REQUIRED WORK >>
Copy out all the lines of the data precisely, omitting any pictures.

TASK INPUT >>
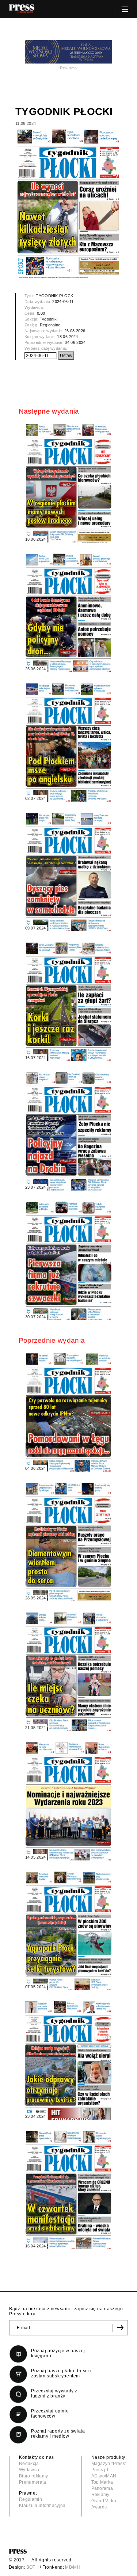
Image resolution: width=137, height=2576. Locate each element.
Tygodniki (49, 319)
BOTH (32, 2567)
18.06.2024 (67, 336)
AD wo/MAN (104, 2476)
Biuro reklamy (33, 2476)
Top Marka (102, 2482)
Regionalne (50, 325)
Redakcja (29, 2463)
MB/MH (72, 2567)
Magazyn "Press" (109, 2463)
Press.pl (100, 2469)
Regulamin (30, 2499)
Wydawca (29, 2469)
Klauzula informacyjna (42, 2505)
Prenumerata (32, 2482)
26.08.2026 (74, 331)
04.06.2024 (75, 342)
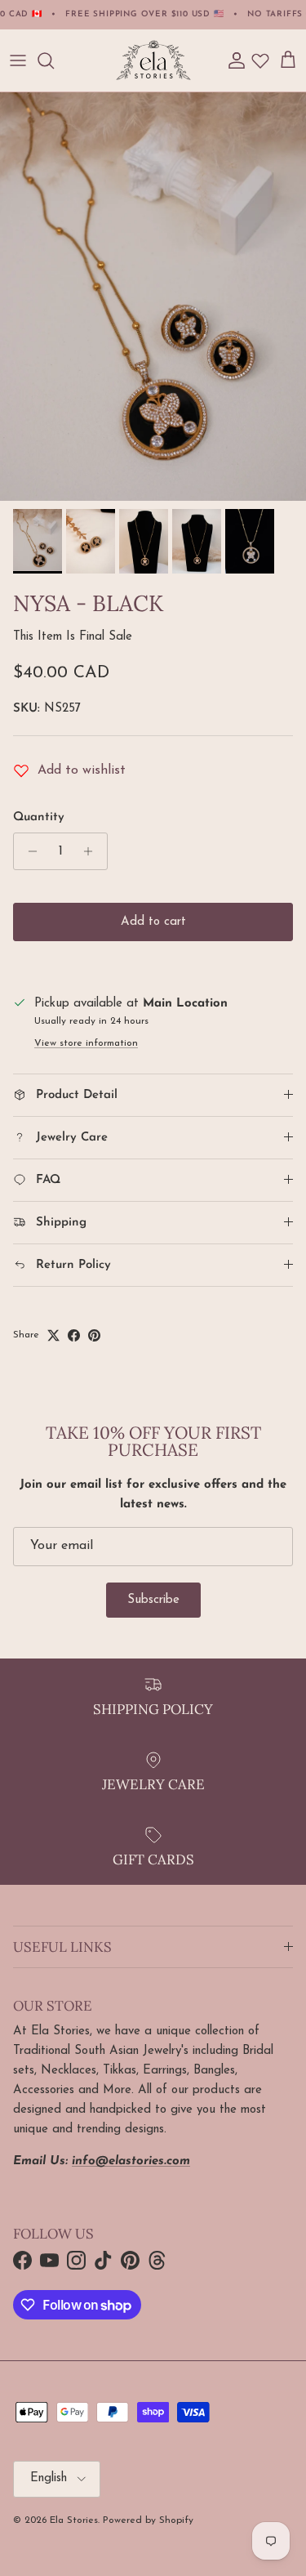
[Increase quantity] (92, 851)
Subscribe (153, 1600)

RESULT OF THIS EXERCISE >>
Image resolution: width=137, height=2576. Locate each element.
Tygodniki (49, 319)
BOTH (32, 2567)
18.06.2024 (67, 336)
AD wo/MAN (104, 2476)
Biuro reklamy (33, 2476)
Top Marka (102, 2482)
Regionalne (50, 325)
Redakcja (29, 2463)
MB/MH (72, 2567)
Magazyn "Press" (109, 2463)
Press.pl (100, 2469)
Regulamin (30, 2499)
Wydawca (29, 2469)
Klauzula informacyjna (42, 2505)
Prenumerata (32, 2482)
26.08.2026 (74, 331)
04.06.2024 (75, 342)
[Increase quantity] (92, 851)
Subscribe (153, 1600)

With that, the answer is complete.